> _What to work on_
In the text on mental health and addictions funding in Ontario, do these statements agree with it? 1. Tara McKendrick is Executive Director of CMHA Niagara. 2. Awareness campaigns like Bell Let’s Talk Day are described as being of little value. 3. The provincial election is set for June. Answer each with yes or no and quote the deciding words.

[[ Text section, beginning ]]

(St. Catharines, Monday, Jan. 29, 2018) – This year, people in Niagara have an opportunity to push for lasting change for mental health and addictions care on Bell Let’s Talk Day.

For decades, mental health and addictions services in communities throughout Ontario have been chronically underfunded compared to other parts of the health system, making it impossible to meet the needs of each community.

That’s why Canadian Mental Health Associations (CMHA) across Ontario are urging people to join the call to erase the difference in the lead up to the June provincial election.

“Awareness campaigns such as Bell Let’s Talk Day are extremely valuable as they help break the stigma and reduce discrimination associated with mental health and addictions,” said Tara McKendrick, Executive Director of CMHA Niagara.

“But the fact remains that mental health and addictions services in Ontario remain chronically underfunded compared to other parts of the health system,” McKendrick said. “Without regular and ongoing investment into the system, people coming forward to seek help can end up being frustrated by waiting times or unavailability of service to meet their needs, which may cause some harm.”

[[ Text section, end ]]
[[ Source information, beginning ]]

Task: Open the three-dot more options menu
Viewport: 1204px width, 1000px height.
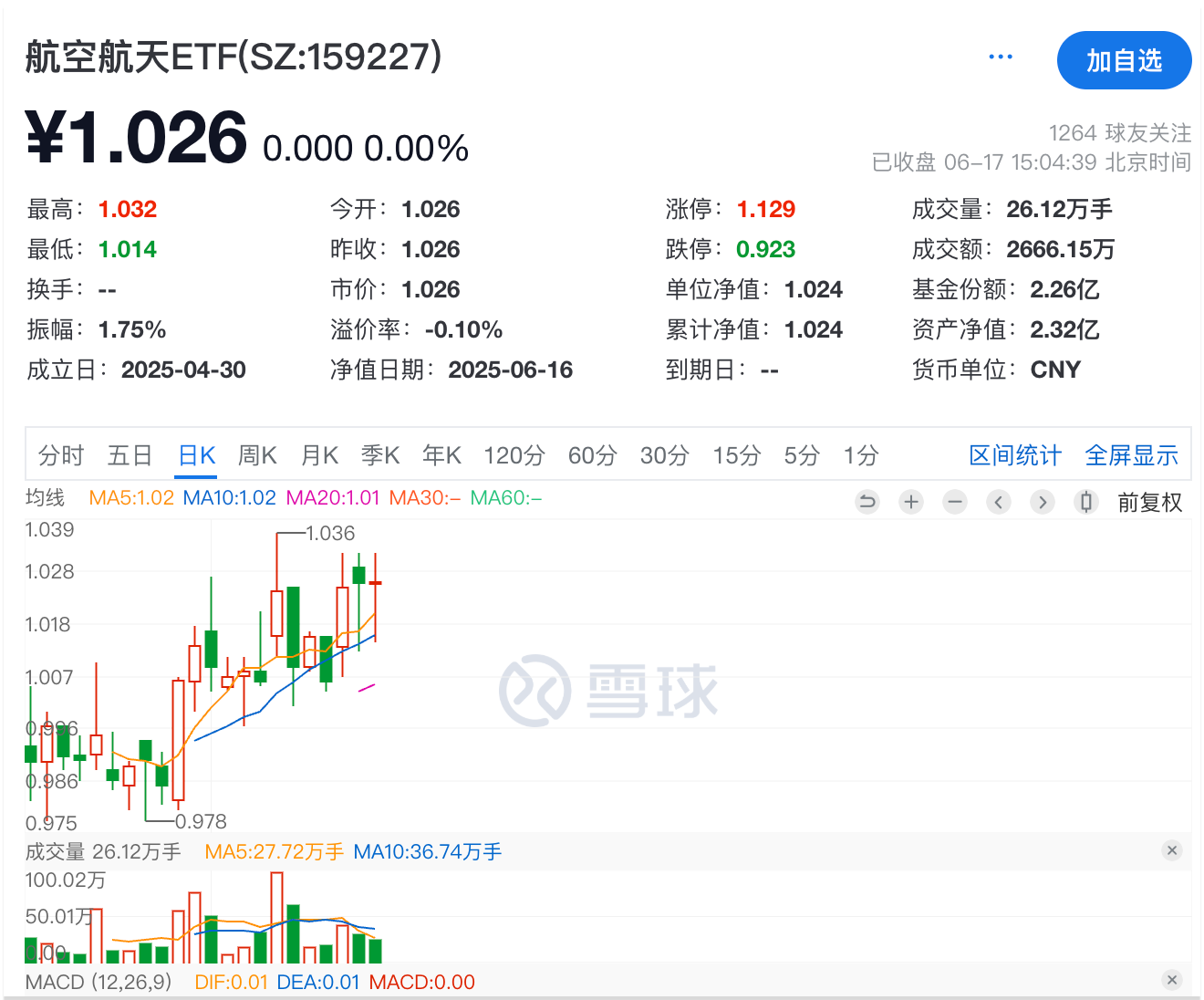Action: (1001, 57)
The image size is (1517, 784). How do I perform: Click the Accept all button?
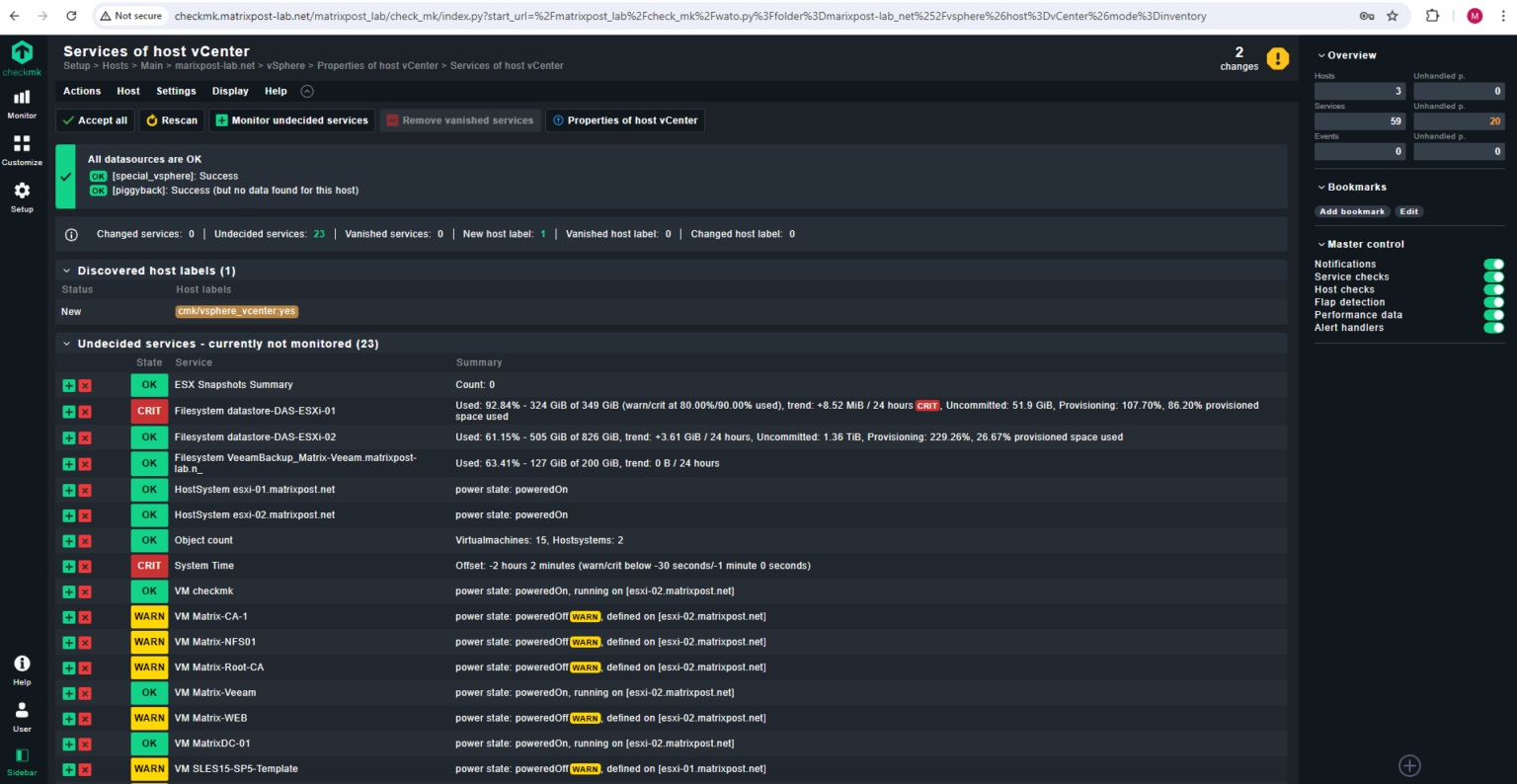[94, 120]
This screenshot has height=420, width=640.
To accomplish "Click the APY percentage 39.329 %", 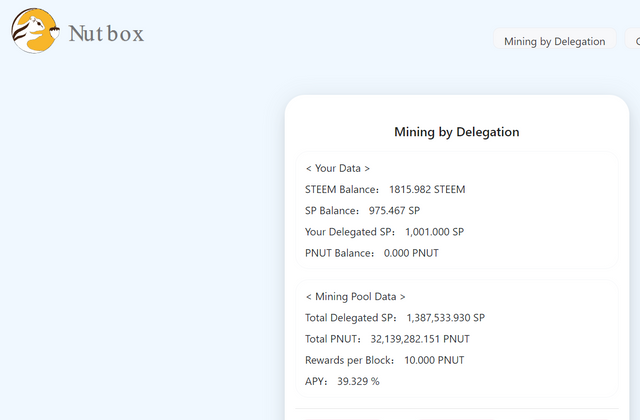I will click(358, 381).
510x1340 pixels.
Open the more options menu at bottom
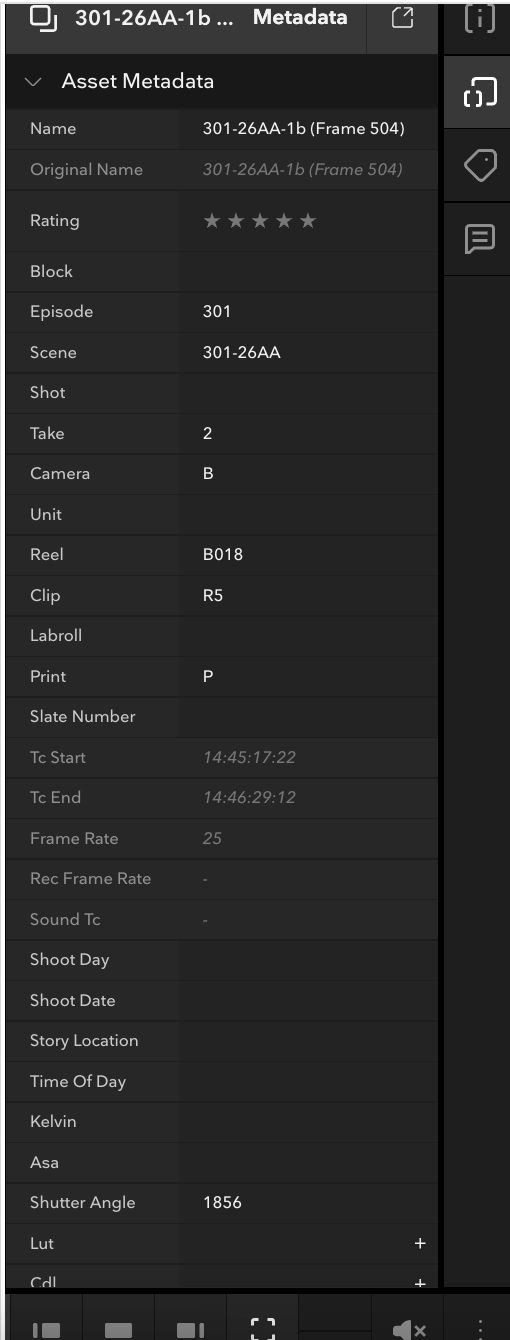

[[ Source information, end ]]

> _Result of this task_
1. Yes: "said Tara McKendrick, Executive Director of CMHA Niagara."
2. No: "Awareness campaigns such as Bell Let’s Talk Day are extremely valuable"
3. Yes: "in the lead up to the June provincial election."